Posted: Thu Feb 09, 2017 5:51 pm
Ah, you are right, but I was thinking of the King moves. I often do take account of pins, if circumstances allow it. E.g. in Joker (of which I never published the source code, but which is based on qperft, which I did publish) I do determine pinned pieces in advance, to generate their moves along the pin line, and mark them as captured during the normal move generation. This does save time in the full-width search.
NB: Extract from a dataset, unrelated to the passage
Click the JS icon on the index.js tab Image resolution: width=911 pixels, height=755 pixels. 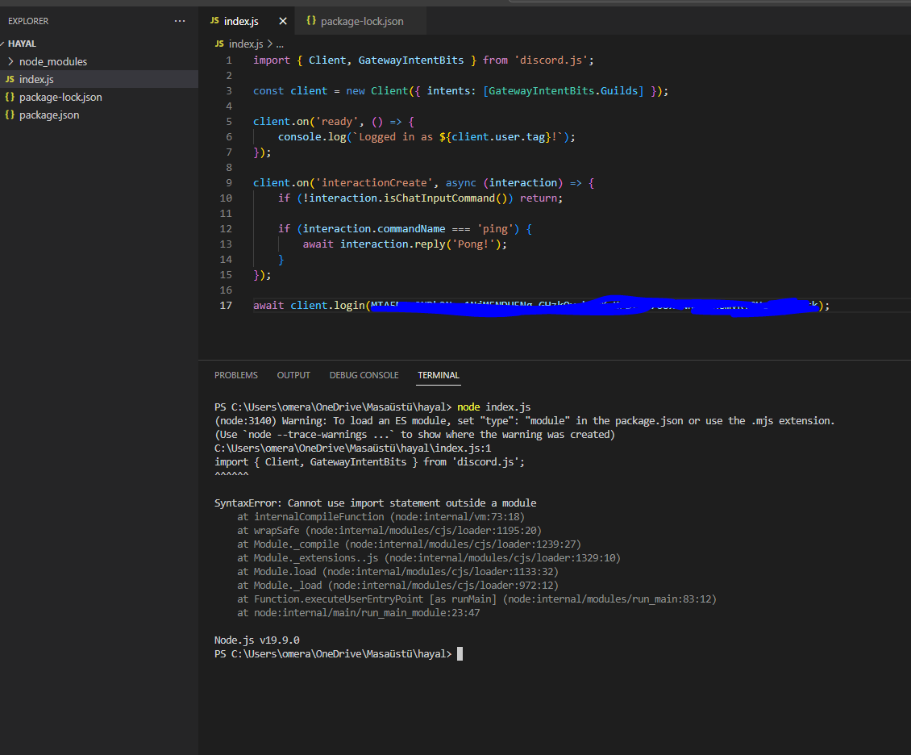click(x=214, y=21)
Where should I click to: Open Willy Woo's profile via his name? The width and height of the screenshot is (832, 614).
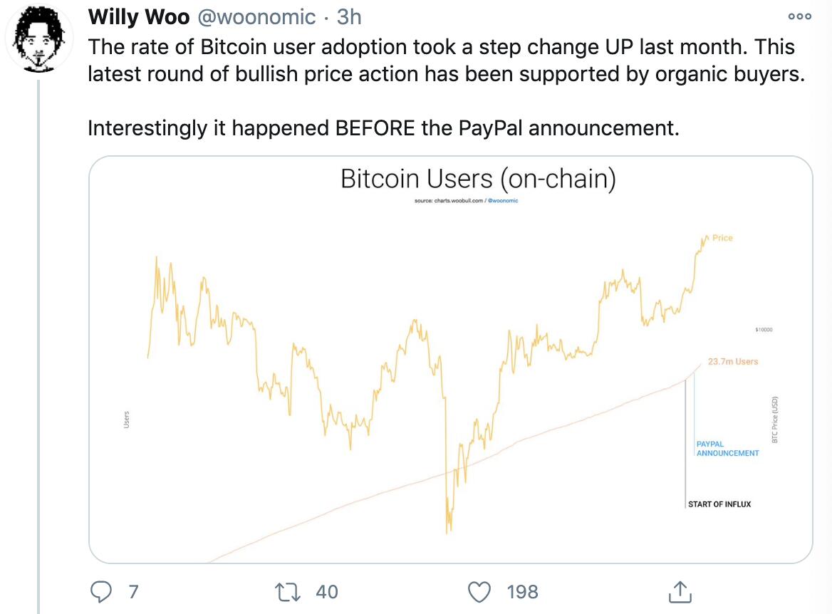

But in QS I often use 'reverse' move generation, where I loop through all possible opponent pieces from high to low, to test what can capture them, rather than through my own pieces to see what they can capture. This is slightly more difficult (because you have either to look in all 8 directions, or consider all 8 pieces in the piece list as attackers, rather than just in the directions the piece moves). But you usually have to do it for only a subset of the possible victims. Because you can stop when you reach victims not valuable enough to bring the score above beta even if you can capture them and they are not protected. And because you can immediately start searching as soon as you have generated the move of the most-valuable victim, a beta cutoff would save you the trouble of generating the captures on the remaining victims. Knowing what is pinned in that case is not very helpful. The pinned piece might just have one capture, or no captures at all, on any victim of interest.
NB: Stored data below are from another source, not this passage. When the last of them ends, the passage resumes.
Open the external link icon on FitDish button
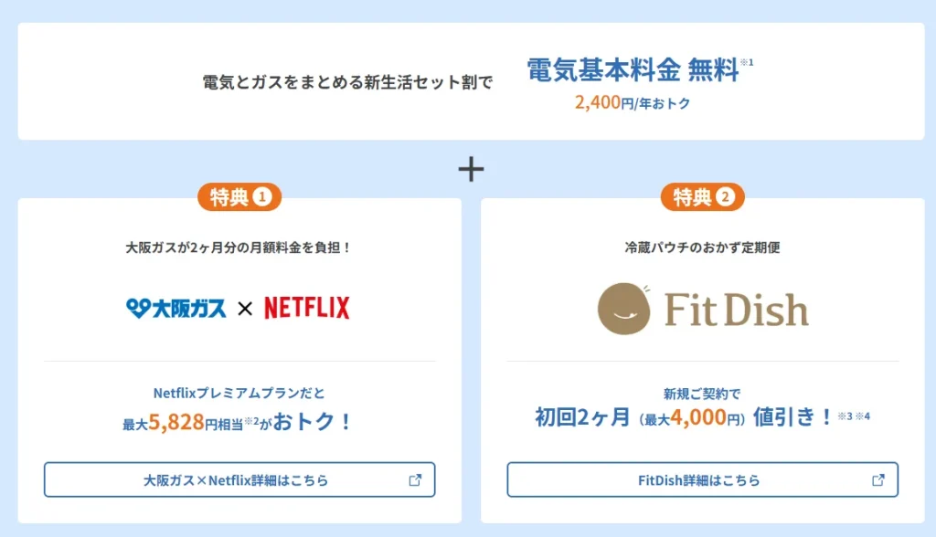936x537 pixels. point(878,479)
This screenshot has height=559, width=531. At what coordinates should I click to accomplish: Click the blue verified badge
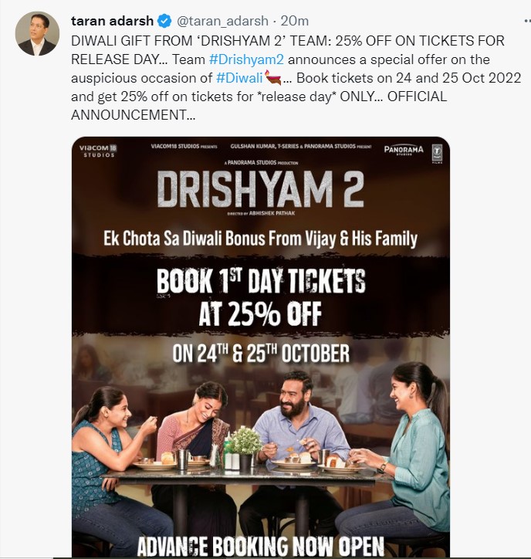coord(164,21)
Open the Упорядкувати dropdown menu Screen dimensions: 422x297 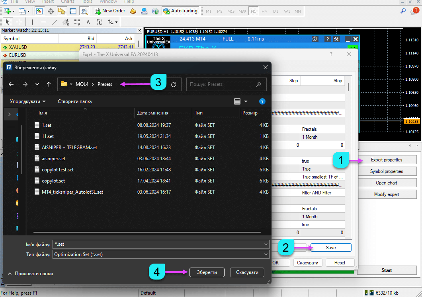click(27, 101)
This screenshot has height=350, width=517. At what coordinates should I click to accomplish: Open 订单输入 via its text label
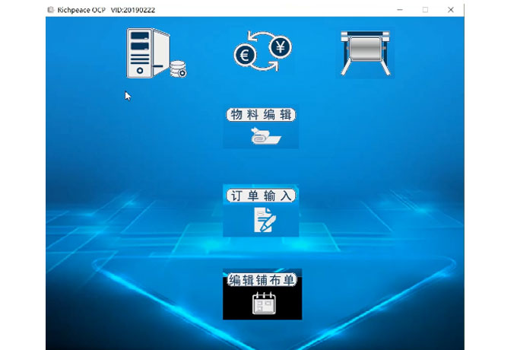click(261, 196)
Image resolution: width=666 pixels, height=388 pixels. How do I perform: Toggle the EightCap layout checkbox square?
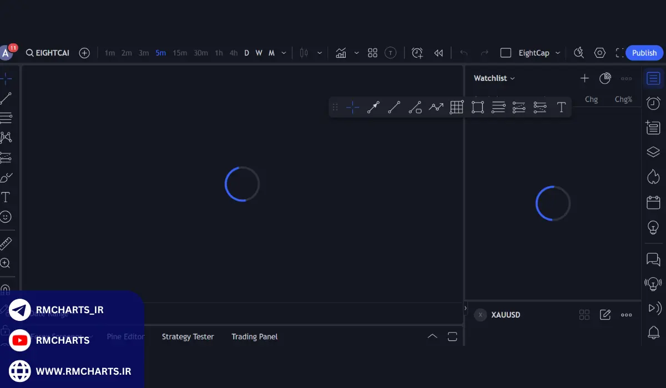(x=506, y=53)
I guess the lesson is that perft speed can be a very misleading measure for the speed of an engine. Because it puts far too much weight on generation of a complete move set, and ensuring their legality. While in an engine 85% of the nodes are QS nodes, where you only want to generate captures, and perhaps even a subset of those (with valuable-enough victims). Generating all moves, extracting the captures and sorting those is a very inefficient way to do that, no matter how efficiently you generated all moves.
My currently favorite design (that I am stillworking on) is to replace the move list in QS by a 'capture map', which has a a bit assigned to every (victim, attacker) pair (so 256 bits in total per side). These bits are assigned in the order QS would want to search them. Then to add ore remove captures one would just have to set or clear the corresponding bits, by OR and AND operations. And there would never have to be any sorting, as they would be extracted automatically in the desired order. Each piece would have a victimMask and an attackerMask that can be used to clear or isolate all moves that capture it, or all moves with it, (e.g. to remove these in case the piece gets captured, or moves elsewhere). This makes it easy to update the set of possible captures incrementally.
By also keeping such capture maps for captures of own pieces (i.e.protectors) a piece that captures another can simply inherit all the attacks on it. The moves of sliders that could capture a piece that moved away would have to be exteded to the target downstream, which is also easy if the capture map already tells which pieces attacked it, and you kept a view_distace table to immediately tell you where 'downstream' is.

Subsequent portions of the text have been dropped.